_Set exercise:_ Print the lines of the listing below, from the one containing "Click commit hash 8f54000" through the one containing "(x=570, y=73)", leaving out the pictures.

_Records for the exercise:_
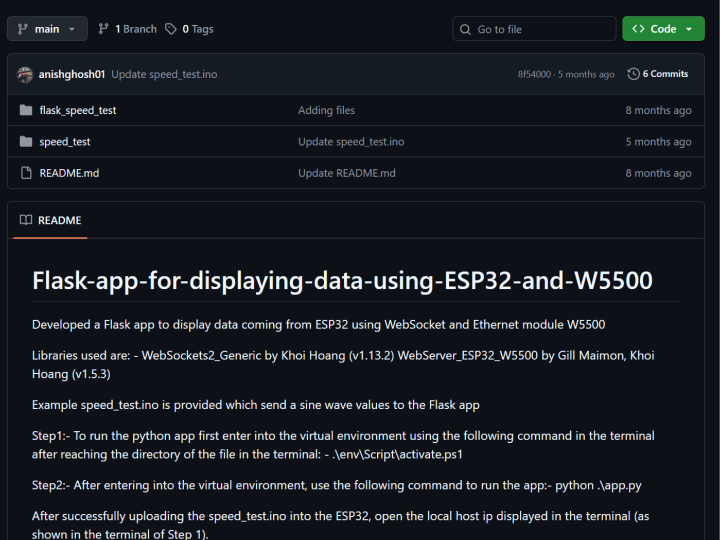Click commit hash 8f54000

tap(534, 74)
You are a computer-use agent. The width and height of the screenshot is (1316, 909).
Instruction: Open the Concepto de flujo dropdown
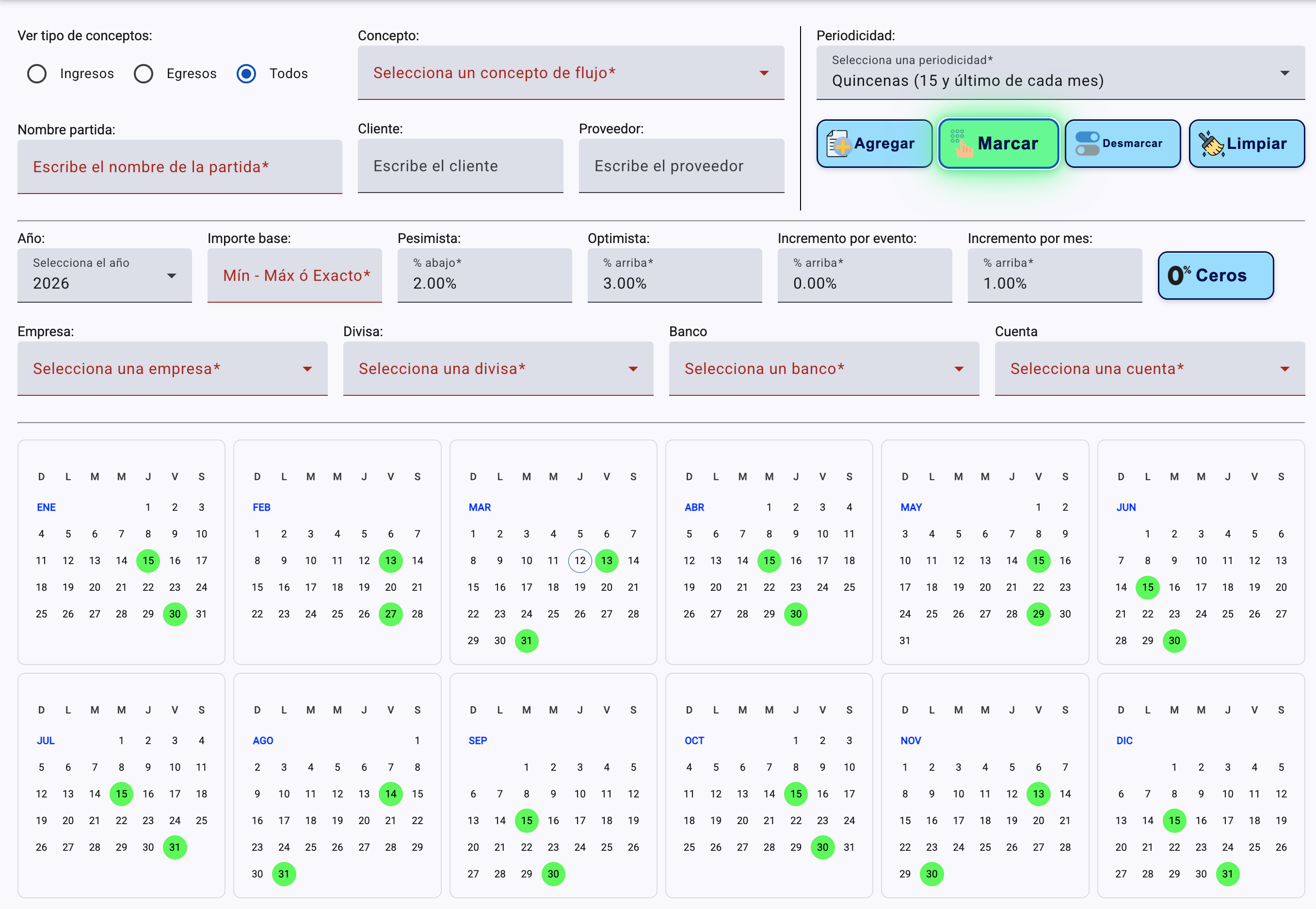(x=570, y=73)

==

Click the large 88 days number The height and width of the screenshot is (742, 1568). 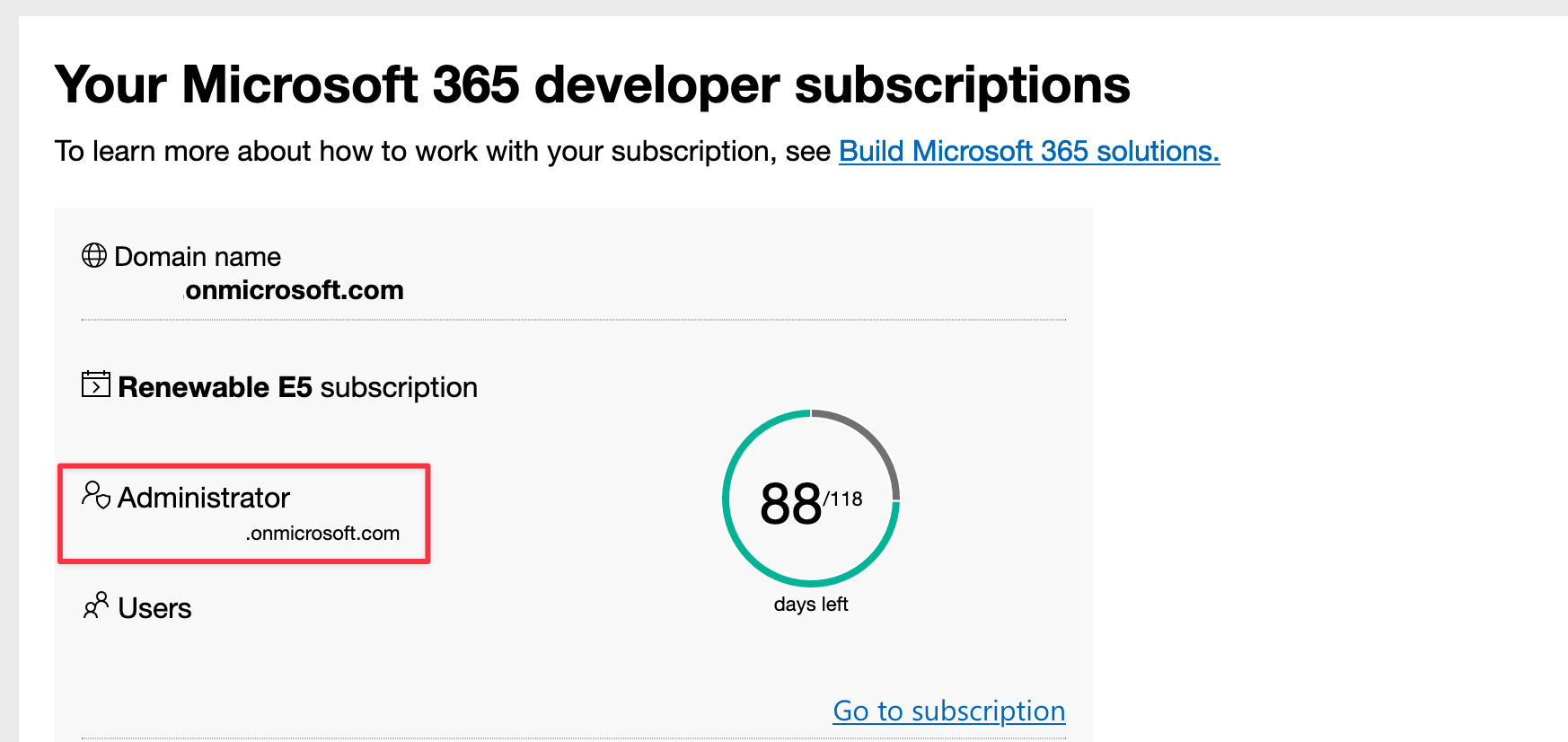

_Solution to the exercise:_
Click commit hash 8f54000

tap(534, 74)
You are a computer-use agent. The width and height of the screenshot is (1316, 909).
Instruction: Open the Concepto de flujo dropdown
(x=570, y=73)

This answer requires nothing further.